WORK TO BE COMPLETED:
A complete transcription of the material, exact in every line, is what is wanted.

DATA EXCERPTS:
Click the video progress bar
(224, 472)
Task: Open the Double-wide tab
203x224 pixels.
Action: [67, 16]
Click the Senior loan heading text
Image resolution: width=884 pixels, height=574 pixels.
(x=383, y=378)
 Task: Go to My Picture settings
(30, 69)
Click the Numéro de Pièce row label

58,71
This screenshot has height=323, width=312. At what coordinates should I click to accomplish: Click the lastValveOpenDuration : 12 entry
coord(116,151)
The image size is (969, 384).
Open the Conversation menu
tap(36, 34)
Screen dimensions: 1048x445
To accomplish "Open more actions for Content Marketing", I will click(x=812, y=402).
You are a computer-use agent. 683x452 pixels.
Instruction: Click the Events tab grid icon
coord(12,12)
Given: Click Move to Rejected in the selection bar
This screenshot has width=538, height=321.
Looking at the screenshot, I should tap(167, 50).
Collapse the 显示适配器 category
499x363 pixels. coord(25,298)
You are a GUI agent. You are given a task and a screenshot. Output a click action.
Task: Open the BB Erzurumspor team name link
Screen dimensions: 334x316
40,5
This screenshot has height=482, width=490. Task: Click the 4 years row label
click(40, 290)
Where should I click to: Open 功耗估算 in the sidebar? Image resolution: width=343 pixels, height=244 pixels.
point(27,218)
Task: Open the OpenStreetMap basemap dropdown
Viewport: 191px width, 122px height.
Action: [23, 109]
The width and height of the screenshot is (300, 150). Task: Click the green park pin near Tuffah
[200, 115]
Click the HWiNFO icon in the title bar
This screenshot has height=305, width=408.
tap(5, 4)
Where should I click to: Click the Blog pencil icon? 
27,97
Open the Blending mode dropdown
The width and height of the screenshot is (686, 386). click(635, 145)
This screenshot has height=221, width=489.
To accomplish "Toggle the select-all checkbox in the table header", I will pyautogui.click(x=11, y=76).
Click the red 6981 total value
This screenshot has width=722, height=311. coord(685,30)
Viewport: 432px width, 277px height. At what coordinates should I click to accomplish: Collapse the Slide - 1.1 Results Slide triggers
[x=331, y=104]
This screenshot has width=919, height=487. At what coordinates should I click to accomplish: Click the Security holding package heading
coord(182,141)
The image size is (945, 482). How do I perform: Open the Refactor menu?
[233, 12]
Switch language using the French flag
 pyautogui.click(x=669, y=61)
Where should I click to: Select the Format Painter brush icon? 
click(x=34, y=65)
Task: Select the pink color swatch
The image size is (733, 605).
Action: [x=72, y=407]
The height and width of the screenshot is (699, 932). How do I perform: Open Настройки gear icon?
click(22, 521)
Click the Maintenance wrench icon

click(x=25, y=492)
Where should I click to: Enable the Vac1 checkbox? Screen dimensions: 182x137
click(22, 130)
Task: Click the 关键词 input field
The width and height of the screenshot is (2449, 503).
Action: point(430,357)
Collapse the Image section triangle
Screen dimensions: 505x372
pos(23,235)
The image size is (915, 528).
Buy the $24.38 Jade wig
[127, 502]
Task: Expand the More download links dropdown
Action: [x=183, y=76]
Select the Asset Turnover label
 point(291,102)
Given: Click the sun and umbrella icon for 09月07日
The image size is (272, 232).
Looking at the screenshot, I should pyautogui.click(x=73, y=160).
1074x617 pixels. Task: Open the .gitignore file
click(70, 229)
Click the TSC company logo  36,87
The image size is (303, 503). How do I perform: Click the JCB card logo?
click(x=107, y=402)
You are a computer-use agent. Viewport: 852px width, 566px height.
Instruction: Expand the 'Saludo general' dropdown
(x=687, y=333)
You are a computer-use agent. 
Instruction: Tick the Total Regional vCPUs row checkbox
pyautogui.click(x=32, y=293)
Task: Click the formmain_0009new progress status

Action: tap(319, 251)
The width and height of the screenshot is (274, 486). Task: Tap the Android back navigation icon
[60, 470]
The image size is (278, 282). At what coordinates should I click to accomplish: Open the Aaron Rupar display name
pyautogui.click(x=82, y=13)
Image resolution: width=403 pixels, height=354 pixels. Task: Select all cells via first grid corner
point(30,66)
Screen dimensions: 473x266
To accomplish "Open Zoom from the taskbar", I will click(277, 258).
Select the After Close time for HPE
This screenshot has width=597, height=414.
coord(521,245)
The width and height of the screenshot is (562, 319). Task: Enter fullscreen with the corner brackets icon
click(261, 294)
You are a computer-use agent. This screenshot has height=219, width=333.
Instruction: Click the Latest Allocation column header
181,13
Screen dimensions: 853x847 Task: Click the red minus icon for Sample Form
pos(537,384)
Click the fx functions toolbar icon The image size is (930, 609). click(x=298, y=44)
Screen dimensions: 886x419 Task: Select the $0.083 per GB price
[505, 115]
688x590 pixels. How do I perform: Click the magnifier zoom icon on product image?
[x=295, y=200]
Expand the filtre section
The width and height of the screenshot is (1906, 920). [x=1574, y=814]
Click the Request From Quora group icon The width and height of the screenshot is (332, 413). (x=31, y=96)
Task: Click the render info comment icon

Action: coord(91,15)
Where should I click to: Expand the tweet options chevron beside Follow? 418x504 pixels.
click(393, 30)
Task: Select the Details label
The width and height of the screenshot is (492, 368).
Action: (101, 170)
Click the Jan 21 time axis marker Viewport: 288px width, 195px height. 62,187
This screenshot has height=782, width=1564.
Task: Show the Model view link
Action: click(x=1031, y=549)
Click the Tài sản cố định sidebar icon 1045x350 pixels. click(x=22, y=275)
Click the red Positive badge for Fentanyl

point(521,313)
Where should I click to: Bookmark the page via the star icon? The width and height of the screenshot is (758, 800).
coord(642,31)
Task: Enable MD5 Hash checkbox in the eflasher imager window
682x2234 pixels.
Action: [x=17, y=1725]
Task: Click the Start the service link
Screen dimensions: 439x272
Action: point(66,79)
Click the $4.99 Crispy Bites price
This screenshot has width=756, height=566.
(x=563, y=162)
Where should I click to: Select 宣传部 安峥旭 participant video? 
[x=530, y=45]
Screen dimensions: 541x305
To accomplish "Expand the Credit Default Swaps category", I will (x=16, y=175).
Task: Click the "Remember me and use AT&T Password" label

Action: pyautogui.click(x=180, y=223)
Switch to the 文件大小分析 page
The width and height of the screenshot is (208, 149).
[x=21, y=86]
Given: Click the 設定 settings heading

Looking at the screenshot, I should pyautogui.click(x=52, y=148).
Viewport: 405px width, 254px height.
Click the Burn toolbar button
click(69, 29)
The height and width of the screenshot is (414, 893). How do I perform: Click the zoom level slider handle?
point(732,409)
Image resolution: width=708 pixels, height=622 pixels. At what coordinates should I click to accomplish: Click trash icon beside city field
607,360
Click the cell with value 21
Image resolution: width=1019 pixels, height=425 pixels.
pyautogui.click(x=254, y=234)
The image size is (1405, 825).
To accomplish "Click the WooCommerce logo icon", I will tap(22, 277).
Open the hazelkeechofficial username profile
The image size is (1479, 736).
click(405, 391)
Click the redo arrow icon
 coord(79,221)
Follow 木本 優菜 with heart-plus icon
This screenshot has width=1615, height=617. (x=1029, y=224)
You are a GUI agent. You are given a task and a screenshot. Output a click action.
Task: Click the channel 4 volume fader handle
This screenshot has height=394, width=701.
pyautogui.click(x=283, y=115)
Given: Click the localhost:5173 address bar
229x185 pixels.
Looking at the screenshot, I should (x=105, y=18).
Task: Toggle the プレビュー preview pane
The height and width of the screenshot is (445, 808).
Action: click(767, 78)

COMPLETED EXERCISE:
Click the video progress bar
(224, 472)
Task: Open the Double-wide tab
203x224 pixels.
Action: [67, 16]
Click the Senior loan heading text
Image resolution: width=884 pixels, height=574 pixels.
(x=383, y=378)
 Task: Go to My Picture settings
(30, 69)
Click the Numéro de Pièce row label

58,71
This screenshot has height=323, width=312. At what coordinates should I click to accomplish: Click the lastValveOpenDuration : 12 entry
coord(116,151)
The image size is (969, 384).
Open the Conversation menu
tap(36, 34)
Screen dimensions: 1048x445
To accomplish "Open more actions for Content Marketing", I will click(x=812, y=402).
You are a computer-use agent. 683x452 pixels.
Instruction: Click the Events tab grid icon
coord(12,12)
Given: Click Move to Rejected in the selection bar
This screenshot has width=538, height=321.
Looking at the screenshot, I should tap(167, 50).
Collapse the 显示适配器 category
499x363 pixels. coord(25,298)
You are a GUI agent. You are given a task and a screenshot. Output a click action.
Task: Open the BB Erzurumspor team name link
Screen dimensions: 334x316
40,5
This screenshot has height=482, width=490. Task: Click the 4 years row label
click(40, 290)
Where should I click to: Open 功耗估算 in the sidebar? Image resolution: width=343 pixels, height=244 pixels.
point(27,218)
Task: Open the OpenStreetMap basemap dropdown
Viewport: 191px width, 122px height.
Action: [23, 109]
The width and height of the screenshot is (300, 150). Task: Click the green park pin near Tuffah
[200, 115]
Click the HWiNFO icon in the title bar
This screenshot has height=305, width=408.
tap(5, 4)
Where should I click to: Click the Blog pencil icon? 
27,97
Open the Blending mode dropdown
The width and height of the screenshot is (686, 386). click(635, 145)
This screenshot has height=221, width=489.
To accomplish "Toggle the select-all checkbox in the table header", I will pyautogui.click(x=11, y=76).
Click the red 6981 total value
This screenshot has width=722, height=311. coord(685,30)
Viewport: 432px width, 277px height. At what coordinates should I click to accomplish: Collapse the Slide - 1.1 Results Slide triggers
[x=331, y=104]
This screenshot has width=919, height=487. At what coordinates should I click to accomplish: Click the Security holding package heading
coord(182,141)
The image size is (945, 482). How do I perform: Open the Refactor menu?
[233, 12]
Switch language using the French flag
 pyautogui.click(x=669, y=61)
Where should I click to: Select the Format Painter brush icon? 
click(x=34, y=65)
Task: Select the pink color swatch
The image size is (733, 605).
Action: [x=72, y=407]
The height and width of the screenshot is (699, 932). How do I perform: Open Настройки gear icon?
click(22, 521)
Click the Maintenance wrench icon

click(x=25, y=492)
Where should I click to: Enable the Vac1 checkbox? Screen dimensions: 182x137
click(22, 130)
Task: Click the 关键词 input field
The width and height of the screenshot is (2449, 503).
Action: point(430,357)
Collapse the Image section triangle
Screen dimensions: 505x372
pos(23,235)
The image size is (915, 528).
Buy the $24.38 Jade wig
[127, 502]
Task: Expand the More download links dropdown
Action: [x=183, y=76]
Select the Asset Turnover label
 point(291,102)
Given: Click the sun and umbrella icon for 09月07日
The image size is (272, 232).
Looking at the screenshot, I should pyautogui.click(x=73, y=160).
1074x617 pixels. Task: Open the .gitignore file
click(70, 229)
Click the TSC company logo  36,87
The image size is (303, 503). How do I perform: Click the JCB card logo?
click(x=107, y=402)
You are a computer-use agent. Viewport: 852px width, 566px height.
Instruction: Expand the 'Saludo general' dropdown
(x=687, y=333)
You are a computer-use agent. 
Instruction: Tick the Total Regional vCPUs row checkbox
pyautogui.click(x=32, y=293)
Task: Click the formmain_0009new progress status

Action: tap(319, 251)
The width and height of the screenshot is (274, 486). Task: Tap the Android back navigation icon
[60, 470]
The image size is (278, 282). At what coordinates should I click to accomplish: Open the Aaron Rupar display name
pyautogui.click(x=82, y=13)
Image resolution: width=403 pixels, height=354 pixels. Task: Select all cells via first grid corner
point(30,66)
Screen dimensions: 473x266
To accomplish "Open Zoom from the taskbar", I will click(277, 258).
Select the After Close time for HPE
This screenshot has width=597, height=414.
coord(521,245)
The width and height of the screenshot is (562, 319). Task: Enter fullscreen with the corner brackets icon
click(261, 294)
You are a computer-use agent. This screenshot has height=219, width=333.
Instruction: Click the Latest Allocation column header
181,13
Screen dimensions: 853x847 Task: Click the red minus icon for Sample Form
pos(537,384)
Click the fx functions toolbar icon The image size is (930, 609). click(x=298, y=44)
Screen dimensions: 886x419 Task: Select the $0.083 per GB price
[505, 115]
688x590 pixels. How do I perform: Click the magnifier zoom icon on product image?
[x=295, y=200]
Expand the filtre section
The width and height of the screenshot is (1906, 920). [x=1574, y=814]
Click the Request From Quora group icon The width and height of the screenshot is (332, 413). (x=31, y=96)
Task: Click the render info comment icon

Action: coord(91,15)
Where should I click to: Expand the tweet options chevron beside Follow? 418x504 pixels.
click(393, 30)
Task: Select the Details label
The width and height of the screenshot is (492, 368).
Action: (101, 170)
Click the Jan 21 time axis marker Viewport: 288px width, 195px height. 62,187
This screenshot has height=782, width=1564.
Task: Show the Model view link
Action: click(x=1031, y=549)
Click the Tài sản cố định sidebar icon 1045x350 pixels. click(x=22, y=275)
Click the red Positive badge for Fentanyl

point(521,313)
Where should I click to: Bookmark the page via the star icon? The width and height of the screenshot is (758, 800).
coord(642,31)
Task: Enable MD5 Hash checkbox in the eflasher imager window
682x2234 pixels.
Action: [x=17, y=1725]
Task: Click the Start the service link
Screen dimensions: 439x272
Action: point(66,79)
Click the $4.99 Crispy Bites price
This screenshot has width=756, height=566.
(x=563, y=162)
Where should I click to: Select 宣传部 安峥旭 participant video? 
[x=530, y=45]
Screen dimensions: 541x305
To accomplish "Expand the Credit Default Swaps category", I will (x=16, y=175).
Task: Click the "Remember me and use AT&T Password" label

Action: pyautogui.click(x=180, y=223)
Switch to the 文件大小分析 page
The width and height of the screenshot is (208, 149).
[x=21, y=86]
Given: Click the 設定 settings heading

Looking at the screenshot, I should pyautogui.click(x=52, y=148).
Viewport: 405px width, 254px height.
Click the Burn toolbar button
click(69, 29)
The height and width of the screenshot is (414, 893). How do I perform: Click the zoom level slider handle?
point(732,409)
Image resolution: width=708 pixels, height=622 pixels. At what coordinates should I click to accomplish: Click trash icon beside city field
607,360
Click the cell with value 21
Image resolution: width=1019 pixels, height=425 pixels.
pyautogui.click(x=254, y=234)
The image size is (1405, 825).
To accomplish "Click the WooCommerce logo icon", I will tap(22, 277).
Open the hazelkeechofficial username profile
The image size is (1479, 736).
click(405, 391)
Click the redo arrow icon
 coord(79,221)
Follow 木本 優菜 with heart-plus icon
This screenshot has width=1615, height=617. (x=1029, y=224)
You are a GUI agent. You are given a task and a screenshot. Output a click action.
Task: Click the channel 4 volume fader handle
This screenshot has height=394, width=701.
pyautogui.click(x=283, y=115)
Given: Click the localhost:5173 address bar
229x185 pixels.
Looking at the screenshot, I should (x=105, y=18).
Task: Toggle the プレビュー preview pane
The height and width of the screenshot is (445, 808).
Action: click(767, 78)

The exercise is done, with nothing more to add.